(EXERCISE DESCRIPTION): Among the lines below, take the one holding "You are a computer-use", the one holding "Instruction: Click the", and all lines between them. Set them down exactly.

(DATA SHOWN):
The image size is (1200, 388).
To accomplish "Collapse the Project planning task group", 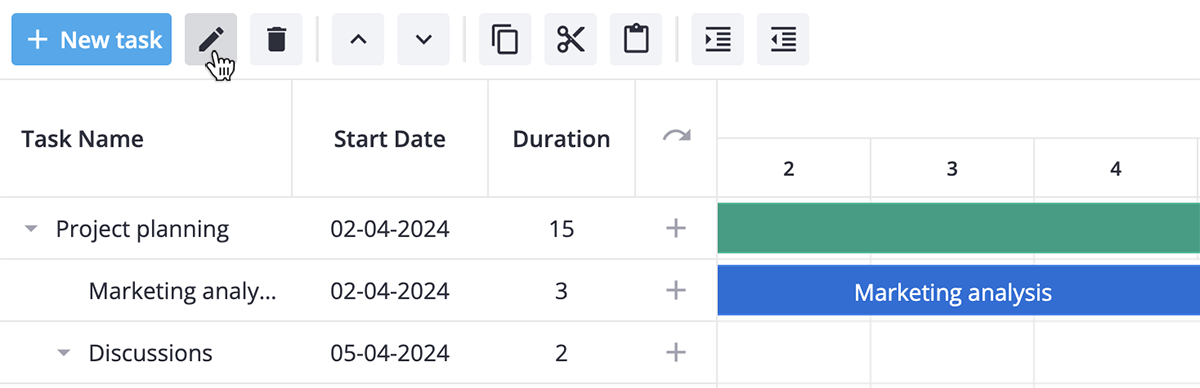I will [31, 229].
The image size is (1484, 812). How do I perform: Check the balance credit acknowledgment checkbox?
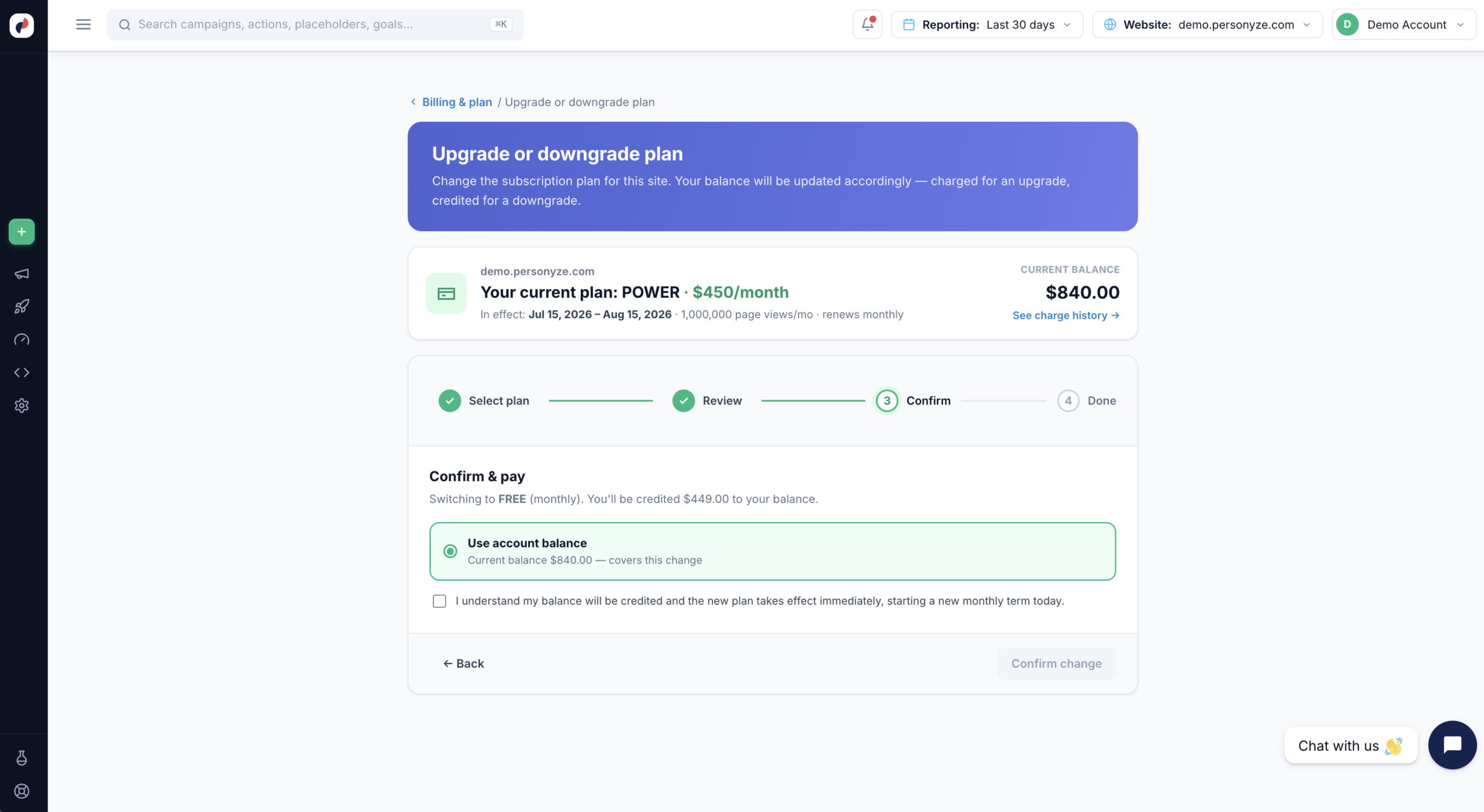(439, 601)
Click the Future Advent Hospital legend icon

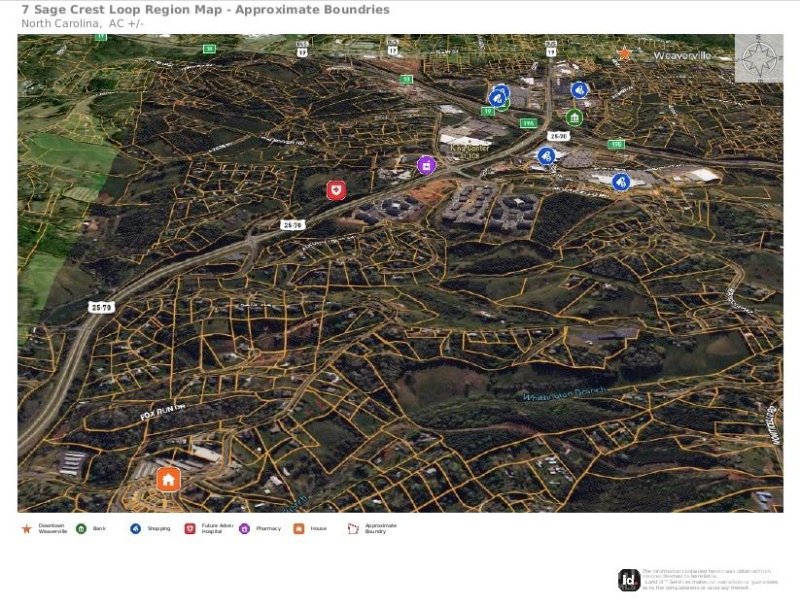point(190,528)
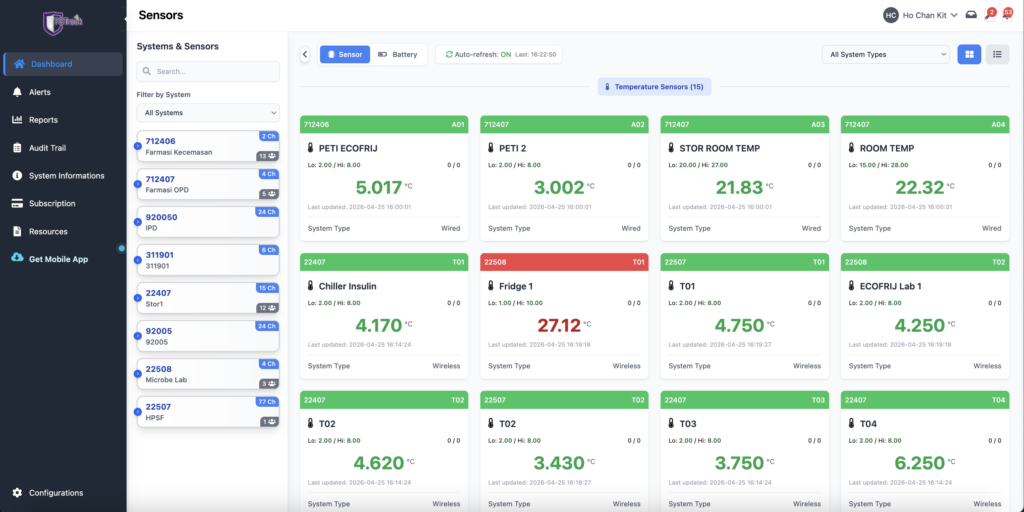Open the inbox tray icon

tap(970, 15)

...

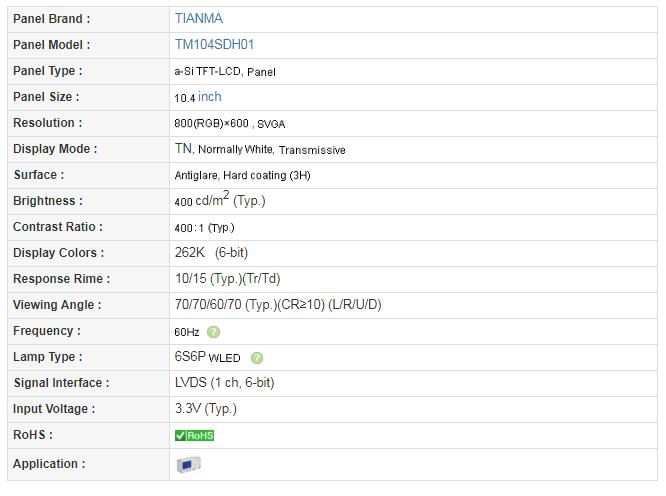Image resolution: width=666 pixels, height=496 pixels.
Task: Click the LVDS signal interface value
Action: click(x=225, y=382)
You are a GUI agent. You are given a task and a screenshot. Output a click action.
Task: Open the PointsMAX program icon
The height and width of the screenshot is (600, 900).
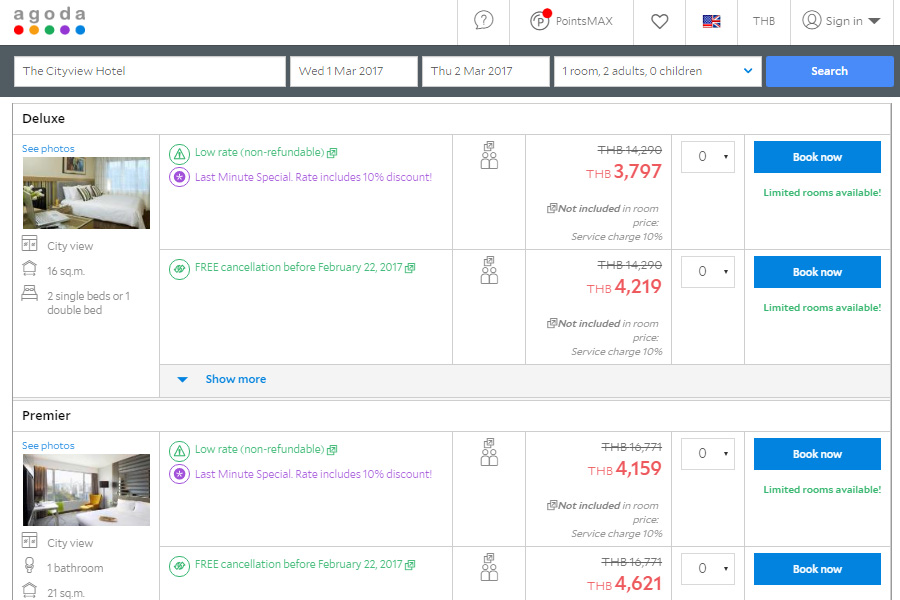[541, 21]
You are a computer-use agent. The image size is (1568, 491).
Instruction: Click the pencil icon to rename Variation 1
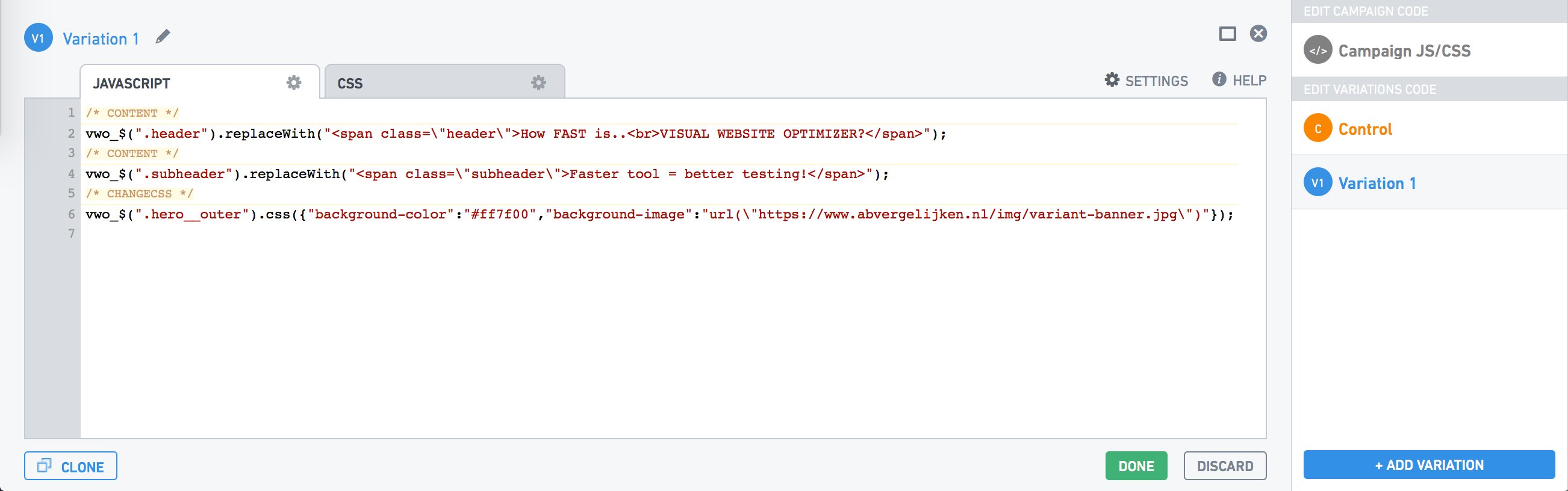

...

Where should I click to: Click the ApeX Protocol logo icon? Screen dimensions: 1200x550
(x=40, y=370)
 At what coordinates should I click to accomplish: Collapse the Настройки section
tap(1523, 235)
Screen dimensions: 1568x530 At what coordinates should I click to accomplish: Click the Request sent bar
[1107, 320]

(EXPECTED ANSWER):
You are a computer-use agent. The image size is (1568, 491).
Instruction: Click the pencil icon to rename Variation 1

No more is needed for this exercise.